A national serosurvey in Georgia in 2015 identified that the chronic prevalence of Hepatitis C virus (HCV) in adults in the country was 5.4%, and chronic infection (anti-HBc and HBsAg positive) with Hepatitis B virus (HBV) was 2.9% (1,2) . Building on this, the country launched an elimination program for HCV focused on scaling up access to treatment alongside prevention interventions. A repeat serosurvey in 2021 found that the elimination program had achieved a 67% reduction in chronic HCV prevalence, but that HBV prevalence remained at 2.7% among adults (3,4). The 2021 study also tested children and found that access to infant vaccination since 2001 has effectively controlled HBV in children (4). The country is now prioritising scaling up access to HBV treatment to meet the joint viral hepatitis (B&C) elimination goals set by WHO by 2030.

Previous work at the University of Bristol to model the HCV epidemic in Georgia and the impact and cost-effectiveness of scaling up treatment contributed to decision-making within Georgia’s National HCV elimination program (5,6,7). Similarly, modelling HBV in Georgia will assist the government with decision making regarding prioritisation of resources to reach HBV elimination.

Aims and objectives
This project aims to develop and parameterise a model of Hepatitis B virus infection in Georgia, and use the model to estimate the most cost-effective approaches for achieving HBV elimination.

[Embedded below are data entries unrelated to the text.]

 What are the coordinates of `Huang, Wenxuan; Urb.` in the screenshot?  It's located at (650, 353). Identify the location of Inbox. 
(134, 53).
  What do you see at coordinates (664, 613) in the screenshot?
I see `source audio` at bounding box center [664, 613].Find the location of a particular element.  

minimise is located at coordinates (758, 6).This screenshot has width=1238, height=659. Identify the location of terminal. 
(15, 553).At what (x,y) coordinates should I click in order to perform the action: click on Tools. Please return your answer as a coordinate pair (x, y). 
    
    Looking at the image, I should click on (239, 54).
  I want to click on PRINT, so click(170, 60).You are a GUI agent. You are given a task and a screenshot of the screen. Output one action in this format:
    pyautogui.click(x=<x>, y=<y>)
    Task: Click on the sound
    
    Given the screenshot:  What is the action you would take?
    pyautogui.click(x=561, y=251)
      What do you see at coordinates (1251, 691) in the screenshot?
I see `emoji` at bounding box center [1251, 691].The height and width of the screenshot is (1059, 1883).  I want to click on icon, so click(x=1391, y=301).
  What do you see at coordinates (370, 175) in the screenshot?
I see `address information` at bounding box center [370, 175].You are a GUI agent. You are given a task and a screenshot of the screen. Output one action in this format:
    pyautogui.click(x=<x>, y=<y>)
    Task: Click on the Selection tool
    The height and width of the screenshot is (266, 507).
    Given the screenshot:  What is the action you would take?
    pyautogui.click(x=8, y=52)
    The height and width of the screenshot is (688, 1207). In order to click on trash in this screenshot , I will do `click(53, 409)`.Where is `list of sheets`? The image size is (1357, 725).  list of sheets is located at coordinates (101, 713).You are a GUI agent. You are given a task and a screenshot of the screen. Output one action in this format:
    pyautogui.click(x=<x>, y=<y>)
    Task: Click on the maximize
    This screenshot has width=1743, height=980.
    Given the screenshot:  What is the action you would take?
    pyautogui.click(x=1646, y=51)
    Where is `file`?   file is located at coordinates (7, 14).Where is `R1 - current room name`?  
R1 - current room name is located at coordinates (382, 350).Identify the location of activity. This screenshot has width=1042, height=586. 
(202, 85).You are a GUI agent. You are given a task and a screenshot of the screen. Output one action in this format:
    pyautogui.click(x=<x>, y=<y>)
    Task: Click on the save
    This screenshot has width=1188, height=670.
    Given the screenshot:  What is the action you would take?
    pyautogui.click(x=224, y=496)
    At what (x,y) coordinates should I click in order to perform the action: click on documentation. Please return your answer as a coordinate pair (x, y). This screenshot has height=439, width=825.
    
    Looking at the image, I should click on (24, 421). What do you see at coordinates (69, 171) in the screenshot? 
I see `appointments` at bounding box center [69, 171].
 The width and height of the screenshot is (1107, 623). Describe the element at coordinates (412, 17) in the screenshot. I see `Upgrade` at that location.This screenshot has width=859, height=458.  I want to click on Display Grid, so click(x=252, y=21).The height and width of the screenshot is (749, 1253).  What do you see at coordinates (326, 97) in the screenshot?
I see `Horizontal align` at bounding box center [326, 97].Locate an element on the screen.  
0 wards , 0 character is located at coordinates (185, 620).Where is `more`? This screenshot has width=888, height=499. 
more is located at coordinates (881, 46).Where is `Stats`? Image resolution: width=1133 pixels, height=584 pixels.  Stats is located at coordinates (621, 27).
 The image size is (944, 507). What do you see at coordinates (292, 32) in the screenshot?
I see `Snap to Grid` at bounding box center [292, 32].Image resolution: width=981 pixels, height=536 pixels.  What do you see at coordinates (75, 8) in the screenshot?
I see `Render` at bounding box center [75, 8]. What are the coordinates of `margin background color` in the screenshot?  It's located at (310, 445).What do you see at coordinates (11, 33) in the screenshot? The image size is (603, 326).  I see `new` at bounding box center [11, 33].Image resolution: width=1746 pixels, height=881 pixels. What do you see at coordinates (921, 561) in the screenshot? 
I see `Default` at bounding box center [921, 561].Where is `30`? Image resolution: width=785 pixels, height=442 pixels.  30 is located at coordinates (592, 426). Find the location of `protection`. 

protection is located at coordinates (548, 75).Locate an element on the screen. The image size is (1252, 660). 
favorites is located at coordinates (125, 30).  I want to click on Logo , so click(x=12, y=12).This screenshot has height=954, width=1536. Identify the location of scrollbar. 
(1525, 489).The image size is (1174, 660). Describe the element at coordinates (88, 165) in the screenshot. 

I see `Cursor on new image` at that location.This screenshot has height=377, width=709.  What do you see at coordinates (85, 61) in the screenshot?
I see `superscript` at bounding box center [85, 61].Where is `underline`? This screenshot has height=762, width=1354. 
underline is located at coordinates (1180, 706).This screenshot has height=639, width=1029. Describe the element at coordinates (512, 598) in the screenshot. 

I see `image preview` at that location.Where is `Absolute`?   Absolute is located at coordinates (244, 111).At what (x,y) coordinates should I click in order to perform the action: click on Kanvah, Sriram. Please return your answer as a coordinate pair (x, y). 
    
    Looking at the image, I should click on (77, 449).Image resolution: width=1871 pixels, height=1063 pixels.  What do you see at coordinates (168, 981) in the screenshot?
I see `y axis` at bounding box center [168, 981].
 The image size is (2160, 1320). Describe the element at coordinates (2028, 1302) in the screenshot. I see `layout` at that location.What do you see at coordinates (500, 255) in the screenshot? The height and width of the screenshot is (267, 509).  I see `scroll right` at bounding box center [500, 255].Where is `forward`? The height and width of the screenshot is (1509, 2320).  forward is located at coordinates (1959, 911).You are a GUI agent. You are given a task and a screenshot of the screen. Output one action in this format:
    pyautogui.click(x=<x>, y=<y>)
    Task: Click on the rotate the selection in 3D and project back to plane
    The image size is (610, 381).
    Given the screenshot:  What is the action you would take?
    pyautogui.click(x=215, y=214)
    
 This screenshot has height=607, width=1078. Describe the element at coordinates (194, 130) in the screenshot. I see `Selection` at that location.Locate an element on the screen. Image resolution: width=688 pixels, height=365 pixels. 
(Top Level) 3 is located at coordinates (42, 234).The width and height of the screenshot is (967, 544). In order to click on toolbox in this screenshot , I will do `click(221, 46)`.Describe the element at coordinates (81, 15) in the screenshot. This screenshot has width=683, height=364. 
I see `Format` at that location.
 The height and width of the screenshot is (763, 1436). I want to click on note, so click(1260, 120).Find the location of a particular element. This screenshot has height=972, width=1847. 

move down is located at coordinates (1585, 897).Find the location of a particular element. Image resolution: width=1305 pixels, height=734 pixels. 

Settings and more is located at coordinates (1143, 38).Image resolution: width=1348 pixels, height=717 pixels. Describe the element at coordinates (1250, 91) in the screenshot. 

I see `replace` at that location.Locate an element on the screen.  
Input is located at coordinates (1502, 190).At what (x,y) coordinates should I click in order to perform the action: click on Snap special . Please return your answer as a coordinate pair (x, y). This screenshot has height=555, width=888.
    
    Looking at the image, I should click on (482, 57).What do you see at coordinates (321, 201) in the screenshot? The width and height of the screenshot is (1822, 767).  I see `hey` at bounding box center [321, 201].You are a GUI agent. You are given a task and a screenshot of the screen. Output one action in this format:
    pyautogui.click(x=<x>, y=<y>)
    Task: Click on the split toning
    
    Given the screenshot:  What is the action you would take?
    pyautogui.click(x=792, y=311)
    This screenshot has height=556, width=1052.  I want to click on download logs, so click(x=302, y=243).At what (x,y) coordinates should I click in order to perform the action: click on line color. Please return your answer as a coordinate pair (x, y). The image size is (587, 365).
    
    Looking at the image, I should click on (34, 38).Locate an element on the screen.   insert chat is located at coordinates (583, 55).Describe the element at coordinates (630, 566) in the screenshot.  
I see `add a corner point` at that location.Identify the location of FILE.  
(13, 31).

1. Develop and calibrate a model of HBV transmission to represent the HBV epidemic in Georgia, in the general population and key risk groups
2. Simulate alternative intervention scenarios (including case-finding strategies) and assess their impact on HBV incidence and mortality over time to determine which reach the WHO elimination targets
3. Estimate the costs and cost-effectiveness of different intervention scenarios that reach elimination, including distributional cost-effectiveness analysis to address issues of equitable distribution of resources

Methodology
This project will build on previous work in Georgia and previous models developed by our research group on HBV for other settings. The student will learn skills in mathematical modelling of infectious diseases (compartmental deterministic models based on ordinary differential equations), including how to parameterise and calibrate models to data using Bayesian methods to account for uncertainty in parameter values. Based on previous HBV modelling undertaken in the team, the student will develop a specific model of HBV transmission for Georgia, which will be designed to incorporate the main modes of HBV transmission, maximise the use of available data, and answer key policy-relevant questions related to HBV elimination. This will involve coding in R and/or Matlab, and use of a high performance computing cluster.

The student will also need to manage, process and analyse data from various sources to utilise into the model. This will include epidemiological data, treatment rates, health-related quality of life data, and cost data. The student will have the opportunity to collect cost data in Georgia to represent the costs of different interventions.

The modelling process, aims, and results will be discussed regularly with Georgian stakeholders, and the student will learn about interpreting and presenting modelling results to influence policy.